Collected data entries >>

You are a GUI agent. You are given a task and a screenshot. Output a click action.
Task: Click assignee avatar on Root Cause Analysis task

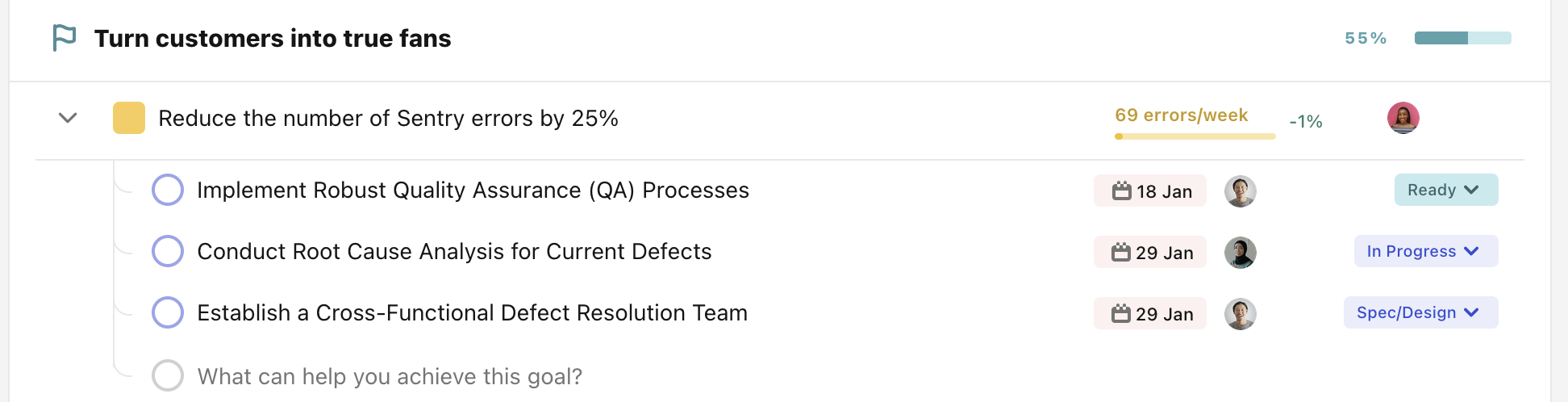(1240, 253)
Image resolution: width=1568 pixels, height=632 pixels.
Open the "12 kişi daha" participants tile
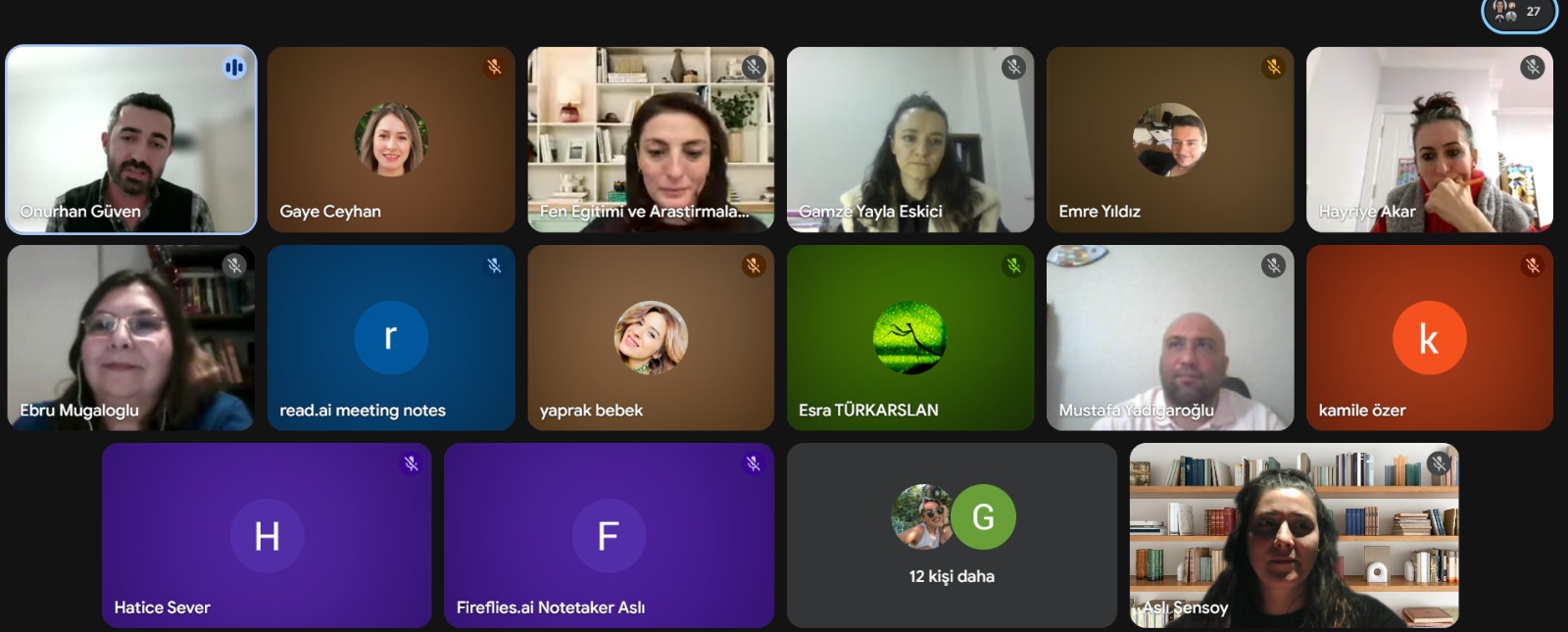click(952, 535)
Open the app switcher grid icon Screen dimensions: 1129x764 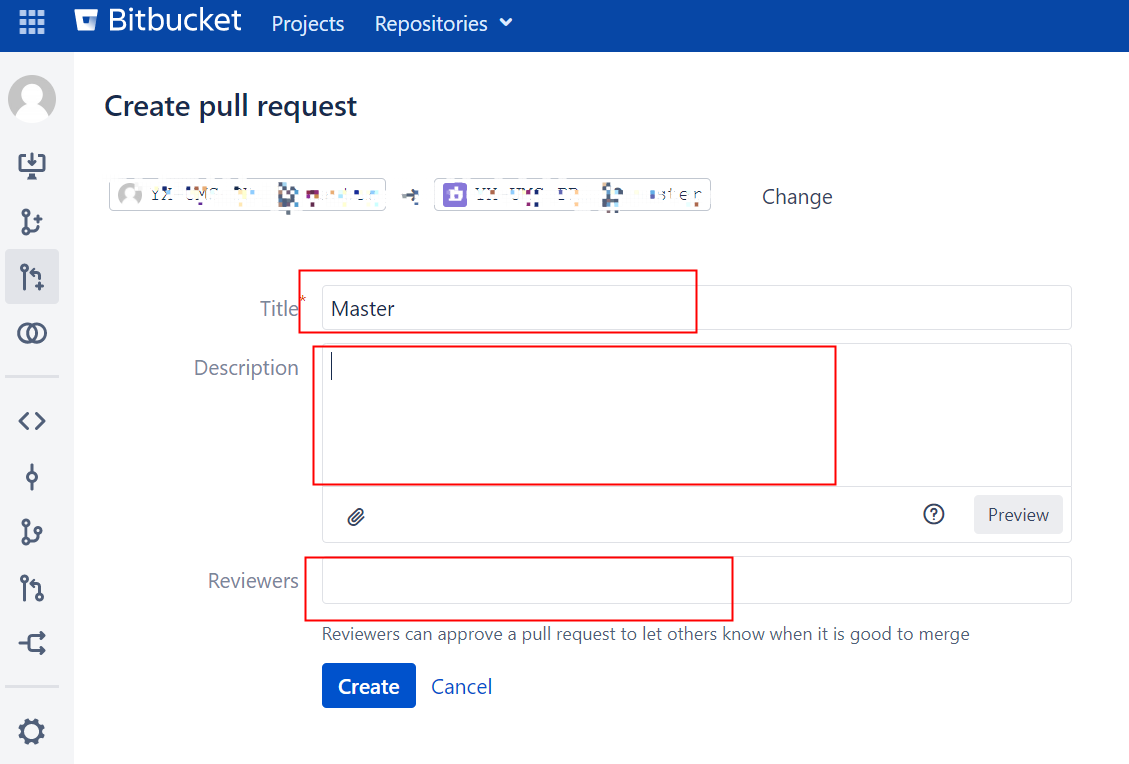tap(32, 22)
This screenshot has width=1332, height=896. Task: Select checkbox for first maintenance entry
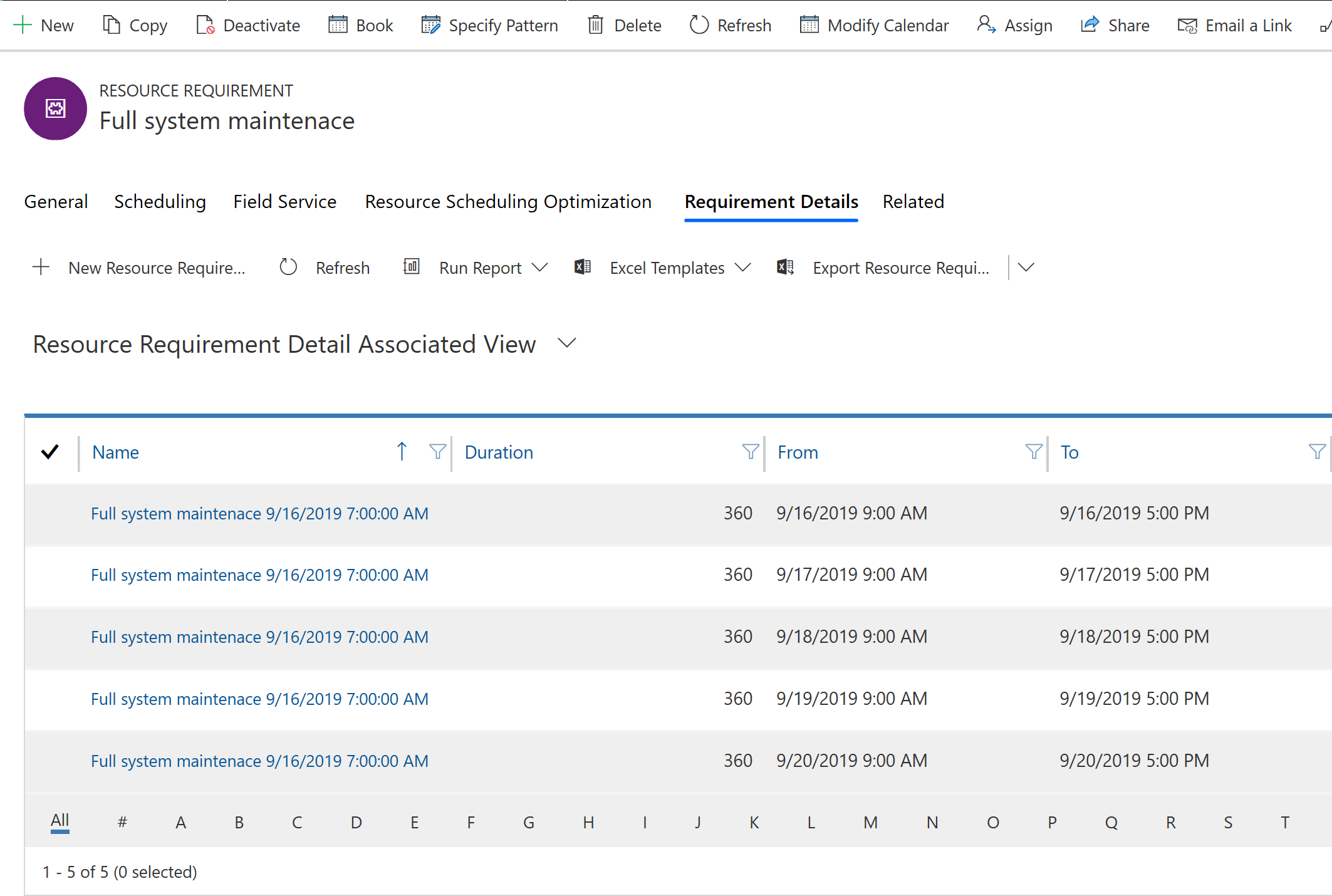(x=52, y=512)
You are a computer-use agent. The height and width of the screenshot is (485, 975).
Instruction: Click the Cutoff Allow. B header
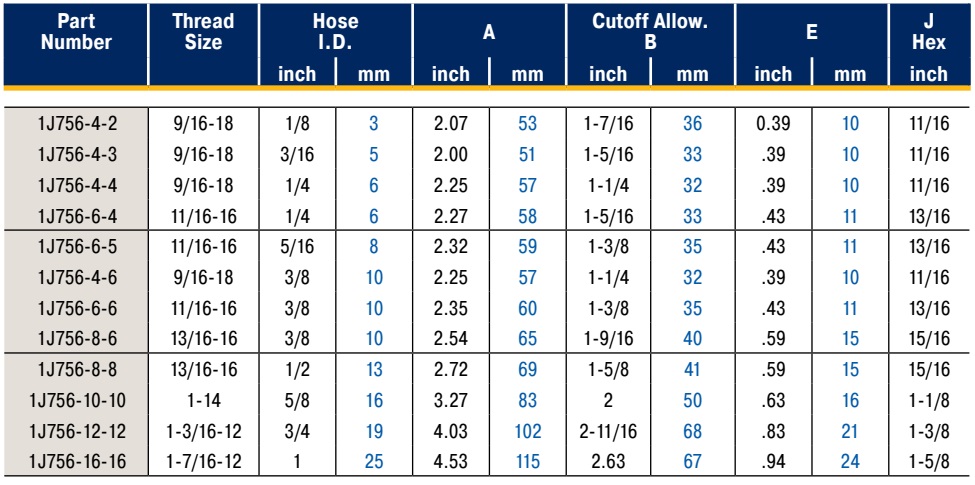click(650, 32)
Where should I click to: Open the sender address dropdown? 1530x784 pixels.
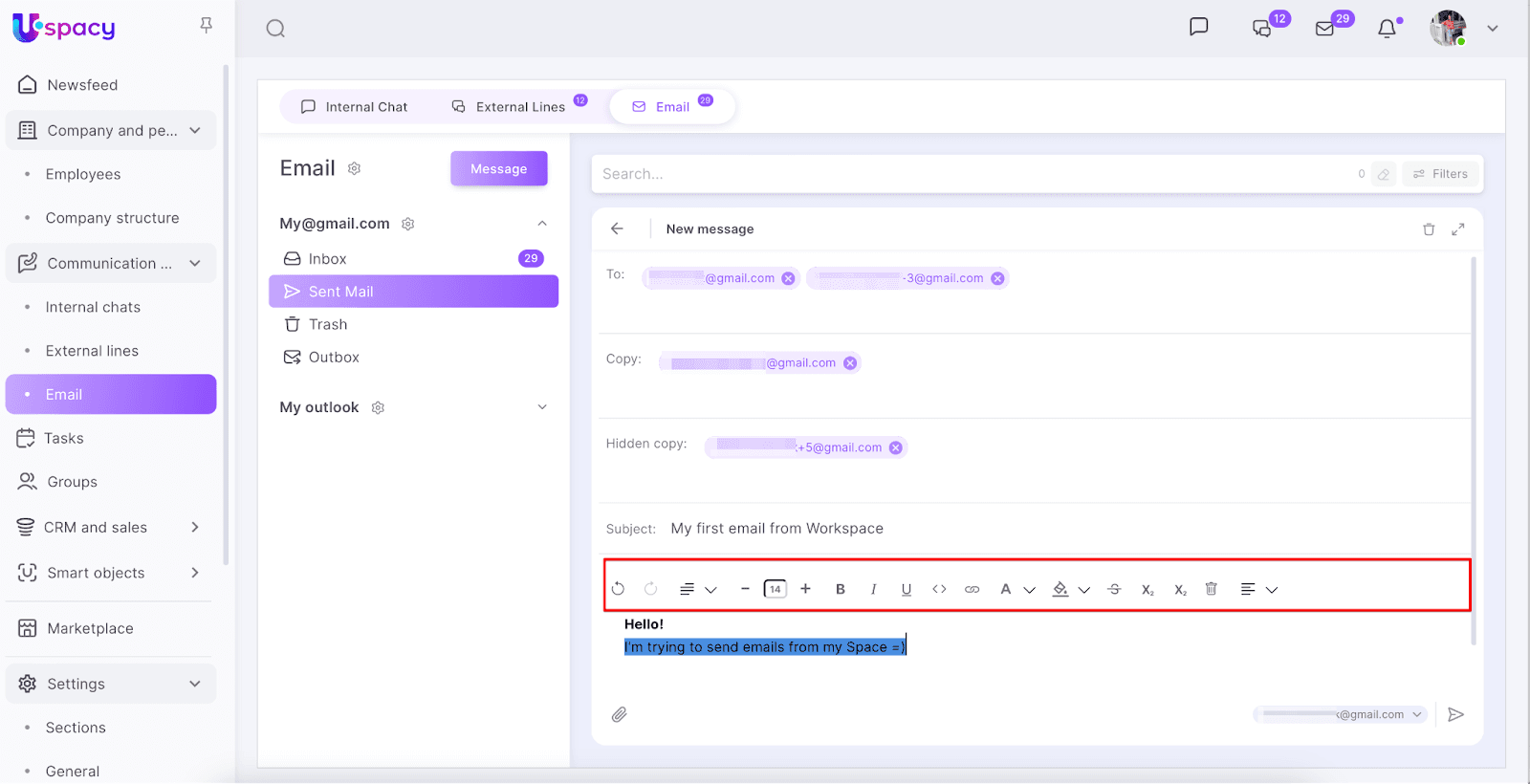coord(1417,715)
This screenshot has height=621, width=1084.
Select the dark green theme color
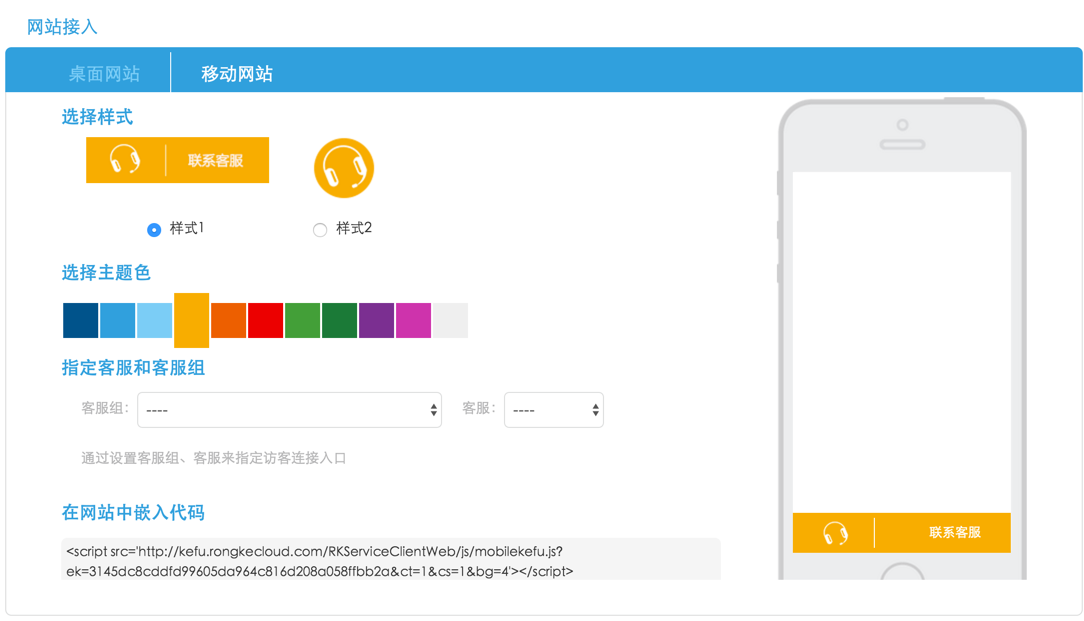339,321
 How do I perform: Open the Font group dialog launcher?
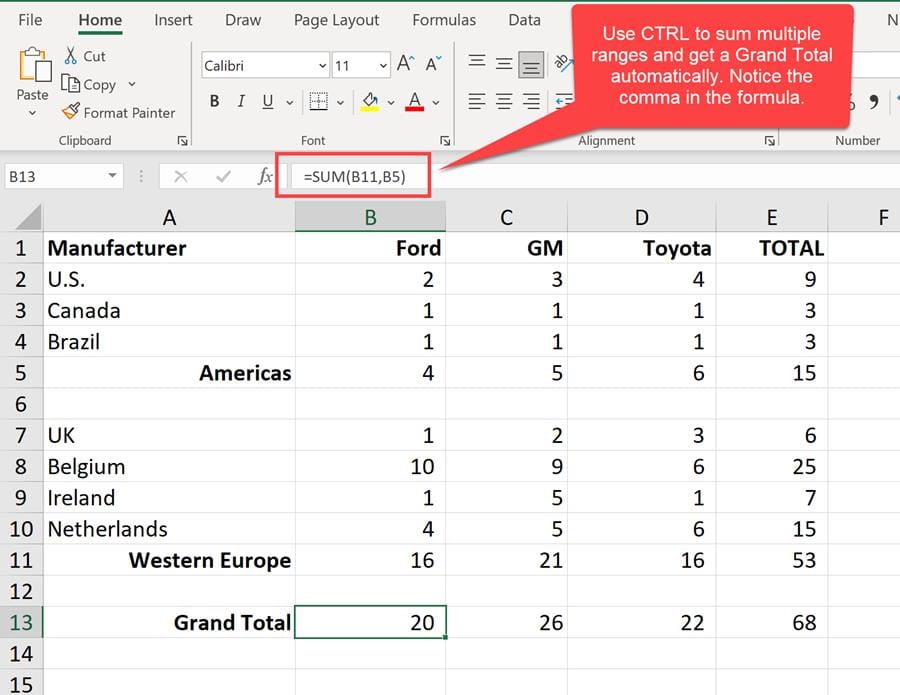[444, 141]
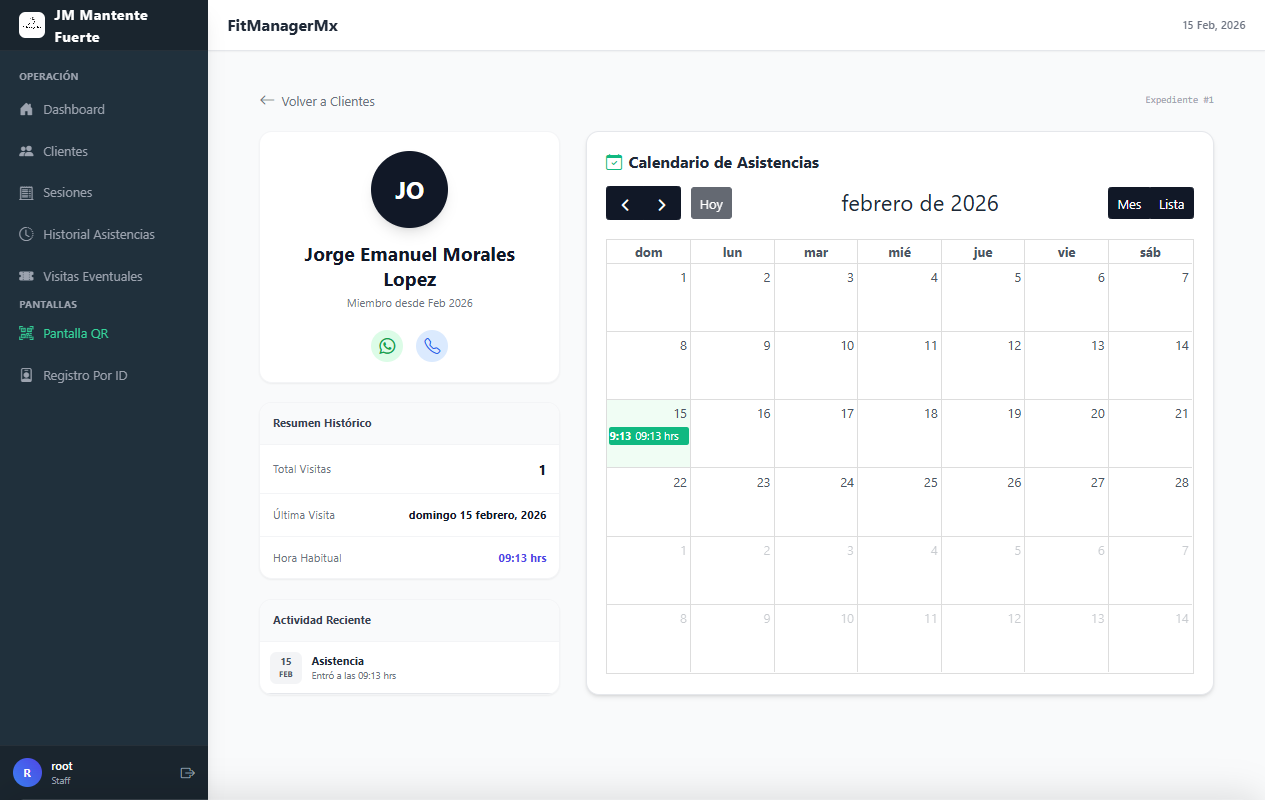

Goal of the exercise >>
Look over the entries above. Copy every line that contains the word "agent".

Reply to the task >>
You are a GUI agent. You are given a task and a screenshot. Output a click action.
You are a computer-use agent. The height and width of the screenshot is (485, 975).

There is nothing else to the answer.